Your result should be the lines holding the word "agent", copied from the entries below.

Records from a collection
Content starts
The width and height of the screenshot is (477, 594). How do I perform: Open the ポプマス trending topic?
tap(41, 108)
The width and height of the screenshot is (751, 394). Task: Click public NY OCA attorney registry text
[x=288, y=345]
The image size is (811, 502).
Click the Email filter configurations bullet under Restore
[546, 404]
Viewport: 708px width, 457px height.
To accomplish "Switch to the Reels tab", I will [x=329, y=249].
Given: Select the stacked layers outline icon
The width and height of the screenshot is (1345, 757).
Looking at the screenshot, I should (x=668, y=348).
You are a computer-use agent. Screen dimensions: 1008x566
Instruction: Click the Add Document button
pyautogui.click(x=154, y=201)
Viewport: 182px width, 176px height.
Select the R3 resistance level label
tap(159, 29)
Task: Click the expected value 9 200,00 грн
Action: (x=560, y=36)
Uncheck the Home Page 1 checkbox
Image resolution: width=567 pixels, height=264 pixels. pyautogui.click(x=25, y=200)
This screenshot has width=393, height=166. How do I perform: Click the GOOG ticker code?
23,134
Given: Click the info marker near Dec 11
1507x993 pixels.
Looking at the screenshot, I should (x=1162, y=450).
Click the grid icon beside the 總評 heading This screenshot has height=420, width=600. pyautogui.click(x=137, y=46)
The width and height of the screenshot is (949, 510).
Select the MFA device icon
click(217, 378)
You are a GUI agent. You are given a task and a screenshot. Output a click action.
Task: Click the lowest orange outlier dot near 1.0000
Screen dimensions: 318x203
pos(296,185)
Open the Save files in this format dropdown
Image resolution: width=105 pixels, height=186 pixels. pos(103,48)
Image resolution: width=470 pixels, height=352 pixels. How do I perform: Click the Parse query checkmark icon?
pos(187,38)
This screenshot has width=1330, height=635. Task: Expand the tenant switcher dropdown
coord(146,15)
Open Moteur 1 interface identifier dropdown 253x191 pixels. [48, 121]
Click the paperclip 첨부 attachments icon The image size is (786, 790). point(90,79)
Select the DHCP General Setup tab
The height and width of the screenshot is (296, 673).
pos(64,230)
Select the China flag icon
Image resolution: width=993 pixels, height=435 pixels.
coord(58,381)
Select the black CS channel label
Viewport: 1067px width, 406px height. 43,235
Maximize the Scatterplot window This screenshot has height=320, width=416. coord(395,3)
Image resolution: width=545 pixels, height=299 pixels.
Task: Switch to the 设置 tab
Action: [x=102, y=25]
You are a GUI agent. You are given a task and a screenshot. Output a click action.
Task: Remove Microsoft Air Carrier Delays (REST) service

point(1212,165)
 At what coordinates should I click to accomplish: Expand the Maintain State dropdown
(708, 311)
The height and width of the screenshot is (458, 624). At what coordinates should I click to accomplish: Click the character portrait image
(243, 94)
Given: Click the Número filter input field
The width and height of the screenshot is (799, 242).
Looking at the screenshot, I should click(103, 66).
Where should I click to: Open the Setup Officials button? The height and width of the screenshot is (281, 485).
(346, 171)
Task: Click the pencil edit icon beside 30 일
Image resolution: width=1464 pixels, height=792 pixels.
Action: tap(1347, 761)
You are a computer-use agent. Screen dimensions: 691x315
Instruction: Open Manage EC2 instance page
Content ends
### PROBLEM SOLUTION
You are a computer-use agent. Screen dimensions: 1008x566
You are a GUI agent. You are given a task and a screenshot. Output a click action.
You are a GUI agent. You are given a task and a screenshot. Output a click action.
You are a computer-use agent. Screen dimensions: 691x315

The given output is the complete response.